(Entries for locating text and elements)
○ ○ ○ ○
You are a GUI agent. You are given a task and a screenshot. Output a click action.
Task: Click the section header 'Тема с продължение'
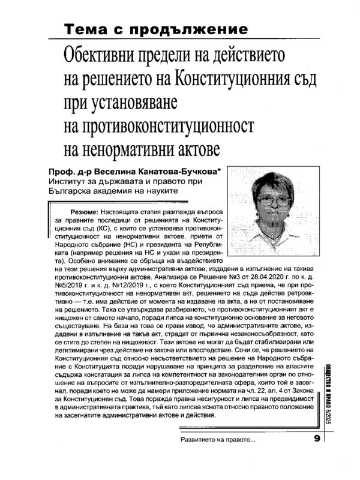point(156,29)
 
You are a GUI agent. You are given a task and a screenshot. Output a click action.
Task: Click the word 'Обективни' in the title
point(107,58)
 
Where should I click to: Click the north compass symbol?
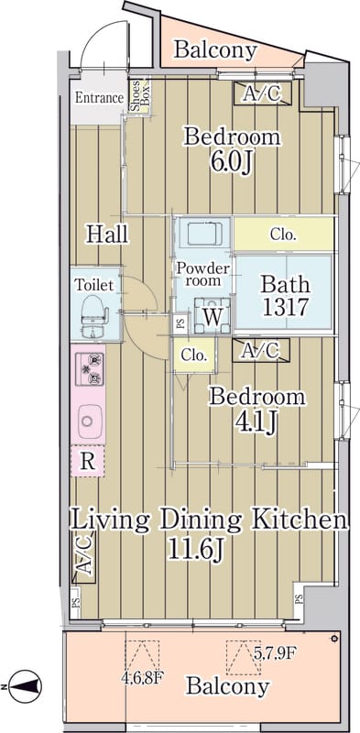pyautogui.click(x=26, y=686)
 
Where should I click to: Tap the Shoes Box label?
pyautogui.click(x=140, y=97)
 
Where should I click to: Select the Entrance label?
pyautogui.click(x=100, y=98)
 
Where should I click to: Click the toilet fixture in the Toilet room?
pyautogui.click(x=95, y=315)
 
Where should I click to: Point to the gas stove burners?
pyautogui.click(x=89, y=369)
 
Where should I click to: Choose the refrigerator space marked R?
pyautogui.click(x=87, y=461)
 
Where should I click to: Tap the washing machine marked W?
pyautogui.click(x=213, y=316)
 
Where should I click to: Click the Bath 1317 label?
pyautogui.click(x=285, y=295)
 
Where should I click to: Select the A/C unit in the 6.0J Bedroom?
pyautogui.click(x=263, y=93)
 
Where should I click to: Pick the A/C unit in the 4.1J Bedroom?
pyautogui.click(x=261, y=350)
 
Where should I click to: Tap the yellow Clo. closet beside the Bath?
pyautogui.click(x=283, y=234)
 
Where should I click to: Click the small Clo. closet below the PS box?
pyautogui.click(x=194, y=356)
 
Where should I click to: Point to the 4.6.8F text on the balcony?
pyautogui.click(x=144, y=677)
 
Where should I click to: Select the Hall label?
pyautogui.click(x=107, y=234)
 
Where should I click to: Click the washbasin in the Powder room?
pyautogui.click(x=204, y=232)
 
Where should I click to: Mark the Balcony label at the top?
pyautogui.click(x=215, y=50)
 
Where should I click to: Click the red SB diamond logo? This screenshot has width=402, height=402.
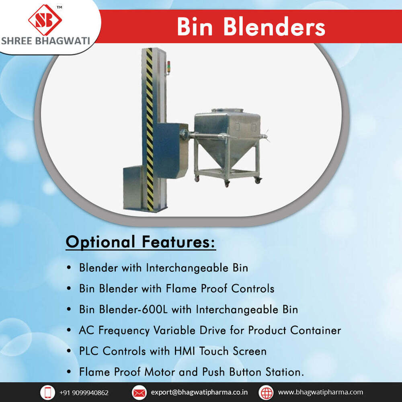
○ ○ ○ ○
● **What the task asks**:
Can you copy every line of the material above word for word, leaving the pictures out?

● **Exercise result**:
You are a GUI agent. You are given a task and a screenshot. Output a click action.
Task: Click the section header 'Тема с продължение'
point(156,29)
 
You are a GUI agent. You are given a task and a screenshot. Output a click action.
Task: Click the word 'Обективни' in the title
point(107,58)
 
Where should I click to: Click the north compass symbol?
pyautogui.click(x=26, y=686)
 
Where should I click to: Tap the Shoes Box label?
pyautogui.click(x=140, y=97)
 
Where should I click to: Select the Entrance label?
pyautogui.click(x=100, y=98)
 
Where should I click to: Click the toilet fixture in the Toilet room?
pyautogui.click(x=95, y=315)
 
Where should I click to: Point to the gas stove burners?
pyautogui.click(x=89, y=369)
 
Where should I click to: Choose the refrigerator space marked R?
pyautogui.click(x=87, y=461)
 
Where should I click to: Tap the washing machine marked W?
pyautogui.click(x=213, y=316)
 
Where should I click to: Click the Bath 1317 label?
pyautogui.click(x=285, y=295)
 
Where should I click to: Select the A/C unit in the 6.0J Bedroom?
pyautogui.click(x=263, y=93)
 
Where should I click to: Pick the A/C unit in the 4.1J Bedroom?
pyautogui.click(x=261, y=350)
 
Where should I click to: Tap the yellow Clo. closet beside the Bath?
pyautogui.click(x=283, y=234)
 
Where should I click to: Click the small Clo. closet below the PS box?
pyautogui.click(x=194, y=356)
 
Where should I click to: Point to the 4.6.8F text on the balcony?
pyautogui.click(x=144, y=677)
 
Where should I click to: Select the Hall label?
pyautogui.click(x=107, y=234)
 
Where should I click to: Click the washbasin in the Powder room?
pyautogui.click(x=204, y=232)
 
Where should I click to: Mark the Balcony label at the top?
pyautogui.click(x=215, y=50)
 
Where should I click to: Click the red SB diamond logo? This screenshot has width=402, height=402.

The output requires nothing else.